Rabbi Meir draws a remarkable theological lesson from one of the most unlikely sources: the Torah's laws of livestock theft. His observation reveals how deeply God values honest labor, and the proof comes from the difference between stealing an ox and stealing a lamb.

The Torah prescribes that a thief who steals and slaughters or sells an ox must pay five times its value. A thief who does the same with a lamb pays only four times its value. Rabbi Meir asks: why the difference? Both are theft. Both involve slaughter or sale. Why does the ox command a higher penalty?
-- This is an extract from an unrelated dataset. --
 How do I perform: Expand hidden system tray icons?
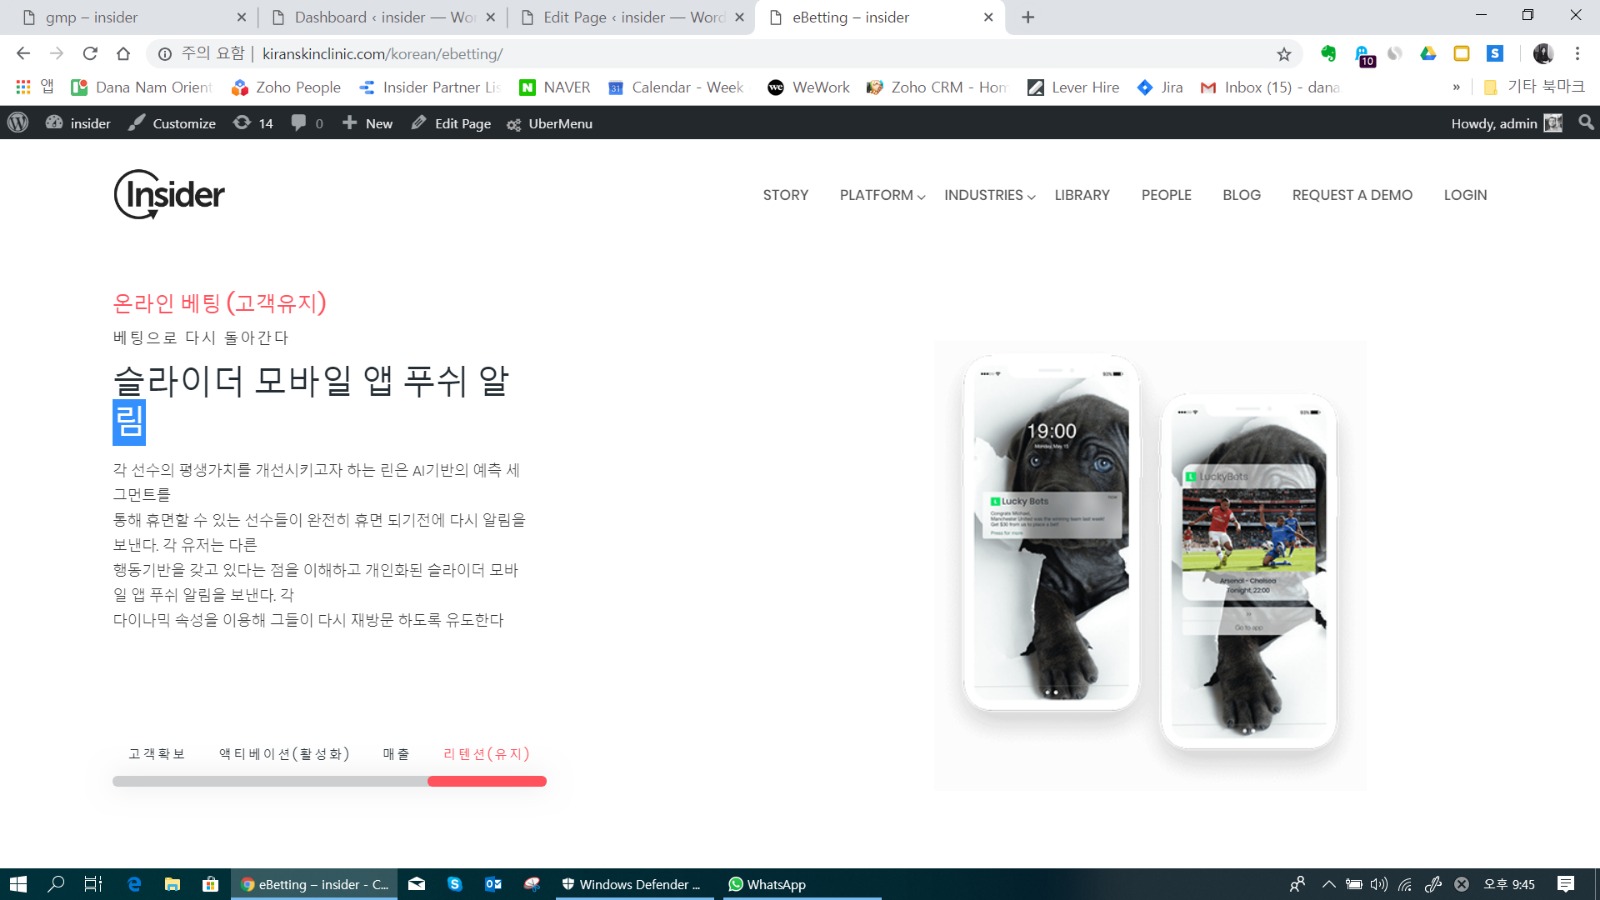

The answer, Rabbi Meir explains, lies in work. An ox works. It plows fields. It threshes grain. It is an active participant in human labor. When a thief steals an ox, he removes a working animal from its productive role. He does not just take property. He takes away someone's capacity to work the land.
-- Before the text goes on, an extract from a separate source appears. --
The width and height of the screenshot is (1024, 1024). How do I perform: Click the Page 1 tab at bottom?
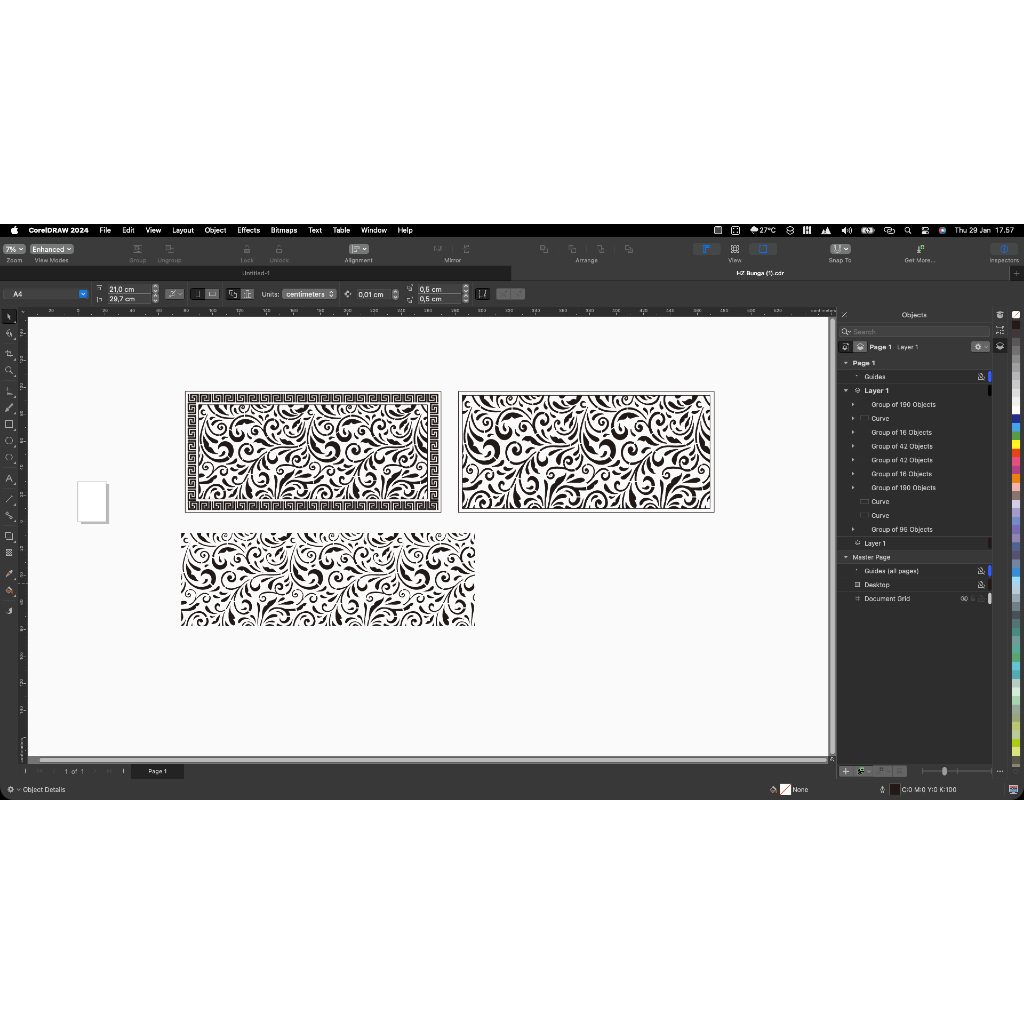[156, 771]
A lamb, by contrast, does not work. It grazes. It provides wool and meat, but it does not pull a plow or turn a millstone. Stealing a lamb is theft of property but not theft of labor.

The extra payment for the ox, Rabbi Meir concludes, demonstrates how beloved work is to God. The Torah itself imposes a heavier penalty for disrupting productive labor than for stealing passive property. This is not merely a legal technicality. It is a divine value judgment encoded in legislation. God, who spoke and brought the world into being, designed a legal system that honors and protects the dignity of work above the mere possession of goods.